* YOUR GOAL:
Copy the items starting at the line that contains "362x187 pixels." and ending at the last item, keeping every request unchanged. Scale each coordinate in the answers by 0.75 and round it to a whole number, with halves rounding up.

* DATA SECTION:
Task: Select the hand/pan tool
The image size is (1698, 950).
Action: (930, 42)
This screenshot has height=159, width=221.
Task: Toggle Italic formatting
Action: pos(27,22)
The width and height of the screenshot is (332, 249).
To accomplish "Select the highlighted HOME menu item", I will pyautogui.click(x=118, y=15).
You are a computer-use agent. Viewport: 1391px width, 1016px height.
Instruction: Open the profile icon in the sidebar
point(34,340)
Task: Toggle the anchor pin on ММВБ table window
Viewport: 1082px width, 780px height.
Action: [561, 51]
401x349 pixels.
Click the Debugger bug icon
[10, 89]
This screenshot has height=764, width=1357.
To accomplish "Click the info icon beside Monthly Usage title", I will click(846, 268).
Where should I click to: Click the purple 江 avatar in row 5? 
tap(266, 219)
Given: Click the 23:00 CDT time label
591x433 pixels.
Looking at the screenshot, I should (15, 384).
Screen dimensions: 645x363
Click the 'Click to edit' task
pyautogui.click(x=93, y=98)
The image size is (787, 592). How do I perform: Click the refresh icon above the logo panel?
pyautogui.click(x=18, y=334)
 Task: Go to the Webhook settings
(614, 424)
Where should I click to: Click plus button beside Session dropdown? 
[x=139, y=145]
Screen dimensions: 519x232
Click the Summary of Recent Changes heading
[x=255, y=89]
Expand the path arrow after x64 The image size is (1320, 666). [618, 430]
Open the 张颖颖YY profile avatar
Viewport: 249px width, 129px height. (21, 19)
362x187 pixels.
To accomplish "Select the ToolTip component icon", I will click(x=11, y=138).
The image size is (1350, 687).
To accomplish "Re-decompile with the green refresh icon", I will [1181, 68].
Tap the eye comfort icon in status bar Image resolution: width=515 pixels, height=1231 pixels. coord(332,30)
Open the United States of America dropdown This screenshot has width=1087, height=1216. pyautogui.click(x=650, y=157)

* RESPONSE TO THE TASK:
362x187 pixels.
To accomplish "Select the ToolTip component icon", I will click(x=8, y=104).
The image size is (1350, 687).
To accomplish "Re-decompile with the green refresh icon", I will [886, 51].
Tap the eye comfort icon in status bar Image resolution: width=515 pixels, height=1231 pixels. coord(249,23)
Open the United States of America dropdown This screenshot has width=1087, height=1216. pyautogui.click(x=488, y=118)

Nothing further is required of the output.